Таким образом, антагонизм, скрытая вражда между соседними артиллерийскими частями в Павловске носила сугубо социальный характер. Это была вражда аристократов к плебеям.

Но не следует думать, что сама гвардейская конная артиллерия была однородна по своему классовому, социальному составу. Поручики Перфильев и Угрюмов не могли бывать там, где бывал Линевич и Огарев, женатый на герцогине Сасо-Руфо. Треповы и Хитрово были своими там, где не бывали полковник Завадский и поручик Данилов, женившийся на «платочке», как говорили офицеры, и поэтому принужденный уйти из нашей бригады в Академию. Любопытно, что и генерал Орановский, наш командир бригады, вряд ли был бы принят в «Новый клуб», где играл в бридж его зять Линевич. И получалось так, что если Орановскому надо было довести о чем-нибудь по службе командиру гвардейского корпуса генералу Безобразову, то он поручал это штабс-капитану Линевичу, который за картами в клубе мог это лучше сделать, чем Орановский на официальном докладе в канцелярии корпуса. Тут уместно упомянуть о существующей с давних времен в нашей армии писаной и неписаной субординации, на что ещё указывал Толстой в «Войне и мире». По служебному положению капитан Линевич всего лишь обер-офицер, намного ниже генерала Орановского (штаб-офицера), а по положению в обществе Линевич выше Орановского, своего зятя. Линевич в клубе по-приятельски обедает с генералом Безобразовым, играет с ним в карты и рассказывает анекдоты, а Орановский мог разговаривать с Безобразовым только по службе, стоя навытяжку. Впрочем, я думаю, что такие факты должны были наблюдаться во всех частях русской гвардии, и только ли русской? Что касается до социального неравенства, то и его я наблюдал не только в конной артиллерии, но и в других воинских частях, где всегда можно было найти среди офицеров «белую» и «черную» кость.

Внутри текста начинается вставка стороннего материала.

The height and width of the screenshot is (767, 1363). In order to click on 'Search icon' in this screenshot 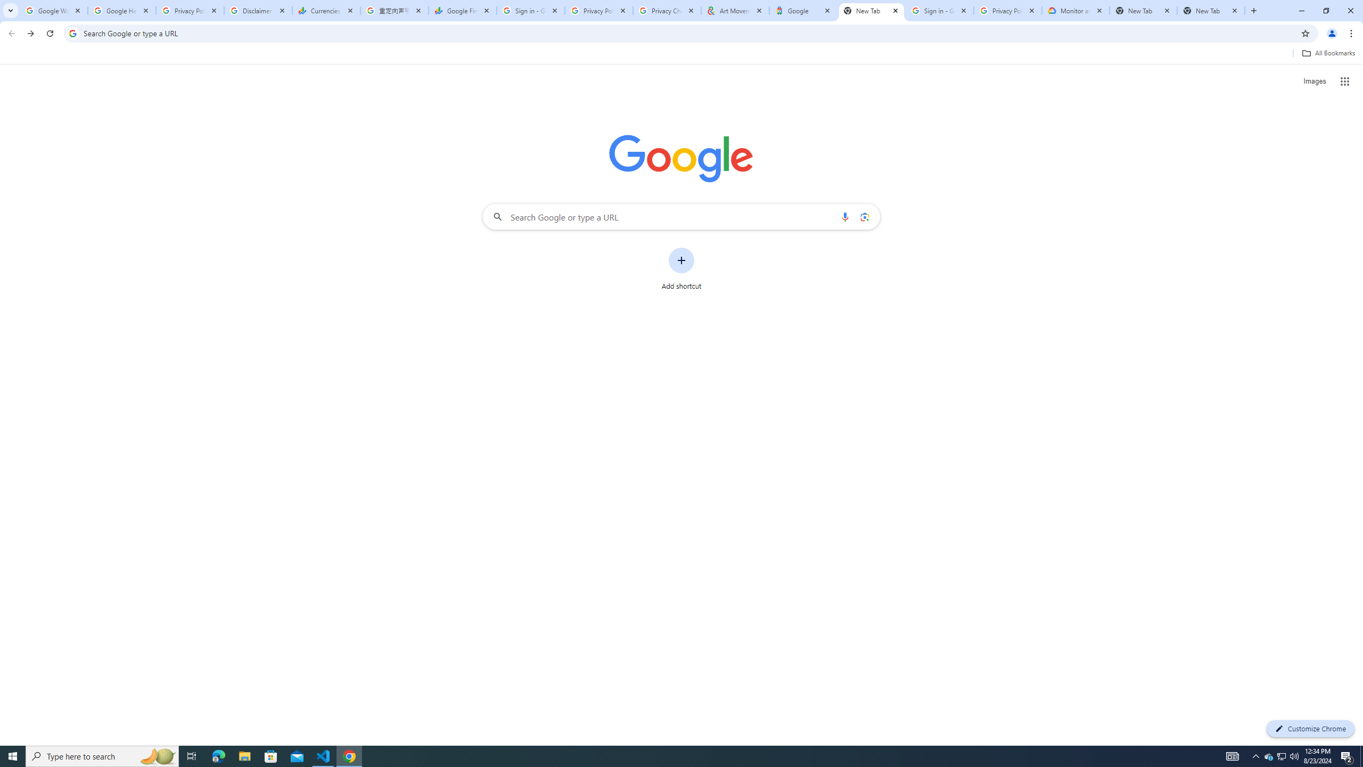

Мне очень бы хотелось написать побольше о наших солдатах, но чувствую свою полную беспомощность. Почему? Не потому ли, что они, когда я вспоминаю их, представляются мне какой-то серой, однородной массой, из которой, как редкое исключение, выделяются единичные фигуры, но и они совсем не обладают какими-нибудь особыми индивидуальными качествам, чтобы о них можно было бы много написать. Думается мне, что тут немаловажные обстоятельством являлось то, что в учебную команду направлялись солдаты, отобранные по особому психотехническому признаку. Все батареи стремились к одной цели: получить младший командный состав, который был бы дисциплинированным и преданным, может быть не так службе, как своим господам офицерам. Здесь никаких талантов и качеств от солдат не требовалось, лишь бы слушались, безмолвно повиновались и, конечно, делали бы «веселое лицо». Все, кто обладал своими, личными, человеческими качествами, все, кто мог бы заявить о своем человеческом достоинстве, кто имел «выражение» на лице, все такие не допускались к командным должностям и были на особом счету в батареях, как беспокойный и неприятный элемент. Действительно, какой командир не пожелает, чтобы в его части все бы исполнялось быстро, беспрекословно и с удовольствием. Вот таких приятных автоматов и должна была изготовлять учебная команда. Милые, приятные парни, с добродушными покладистыми характерами, с образованием не свыше 4-х классов сельской школы, с желанием угодить «господам».

Большой процент (свыше 50%) был там украинцев, которые тогда считались менее тронутые «разлагающей» цивилизацией города, с его всякими «идеями» и направлениями. Как это ни странно, солдаты с положительной характеристикой мне запомнились хуже, чем отрицательные персонажи. Но этих у нас в Павловске было немного. Очень противным был Куриный, 1-й батареи. Он лез к нам в дружбу, надеясь как-нибудь, чем-нибудь заработать на этой дружбе. Личность была отталкивающая. В первые же дни войны он раскрылся весь. Участвуя в боях вместе с кавалерией, как доброволец, он с нескрываемым удовольствием добивал шашкой раненых немцев. Я не поручусь, что он их не обирал при этом.